Saved data entries:
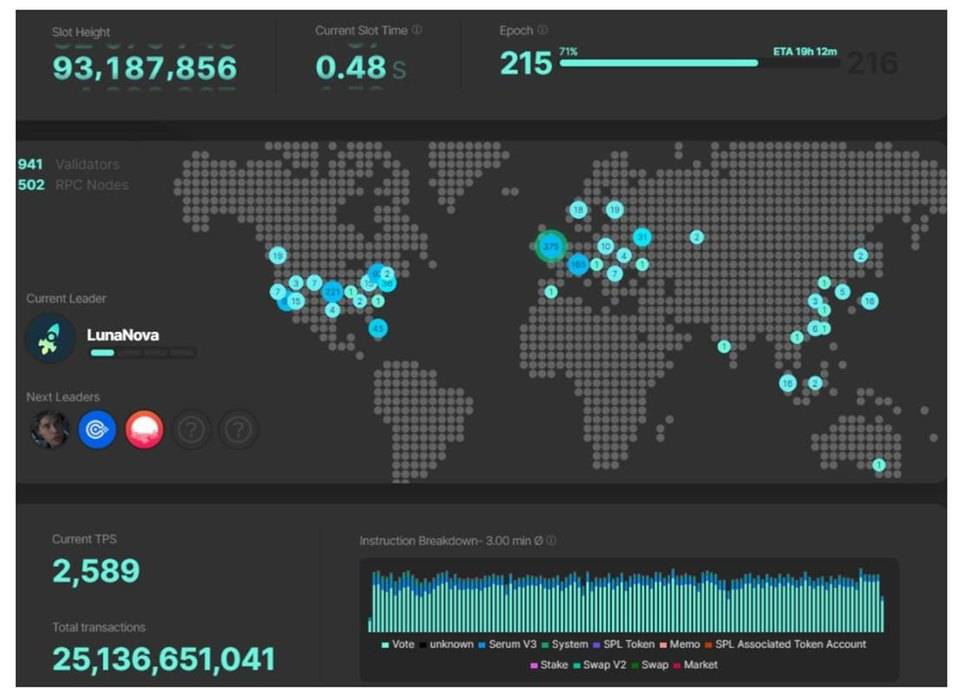Click the info icon next to Epoch
Viewport: 960px width, 694px height.
click(542, 30)

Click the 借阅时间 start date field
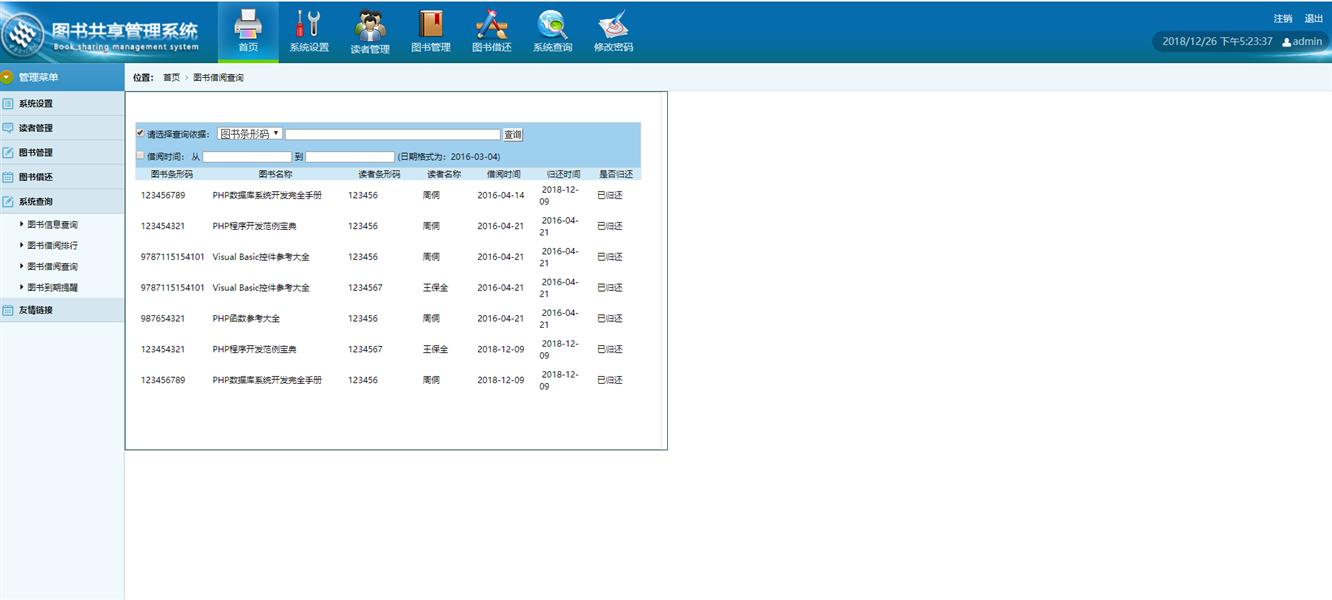click(247, 157)
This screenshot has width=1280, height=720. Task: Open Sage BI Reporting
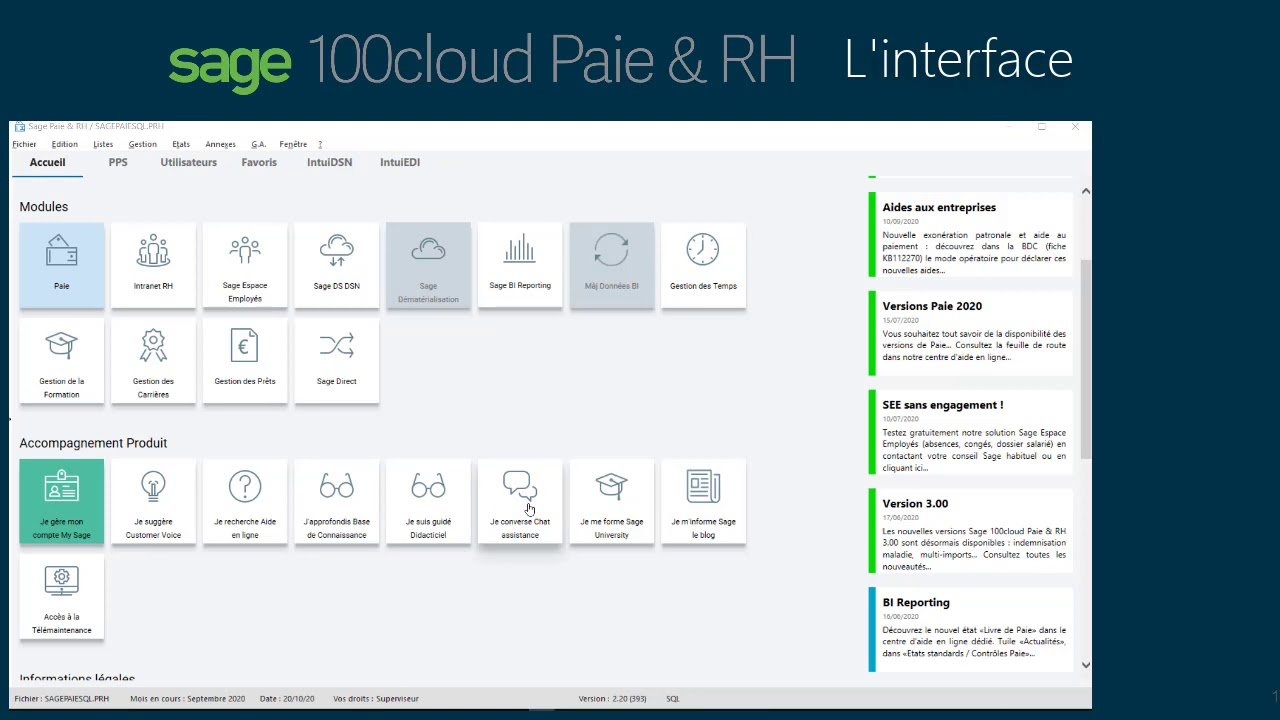click(520, 264)
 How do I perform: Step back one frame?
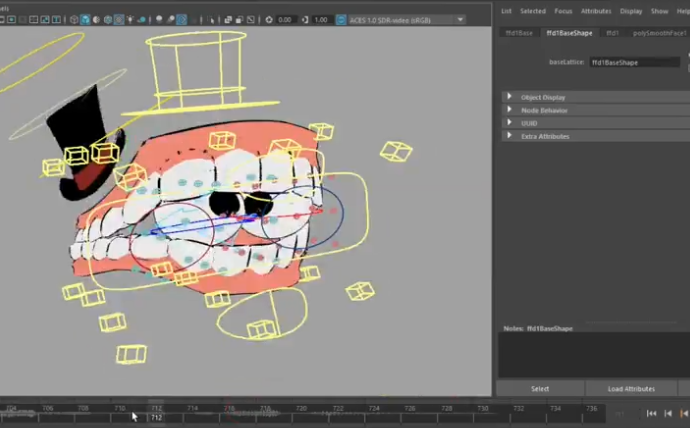[668, 413]
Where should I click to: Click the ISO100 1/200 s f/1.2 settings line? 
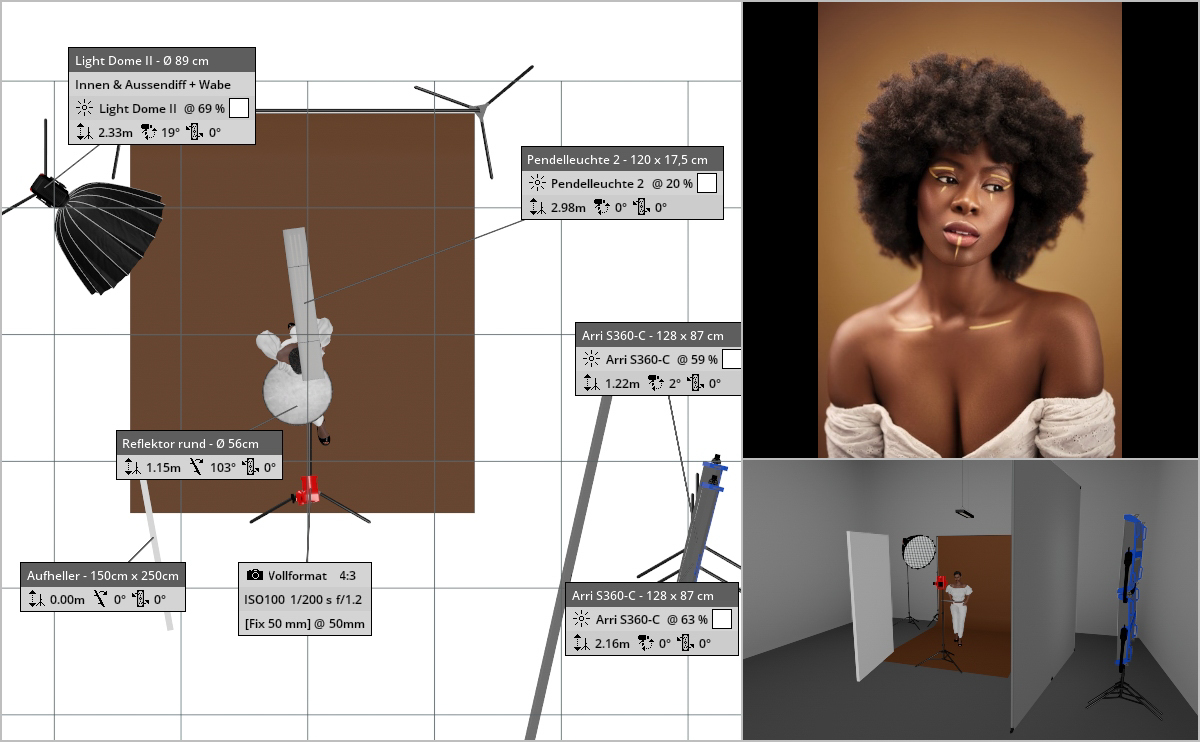coord(304,600)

▶ **INSTRUCTIONS TO FOLLOW**: Word-for-word restatement: every line from the one with "Where should I" through the final line of the data, both ends included, pictures excluded.

▶ **RESULT**:
Where should I click to: Click the ISO100 1/200 s f/1.2 settings line? 
coord(304,600)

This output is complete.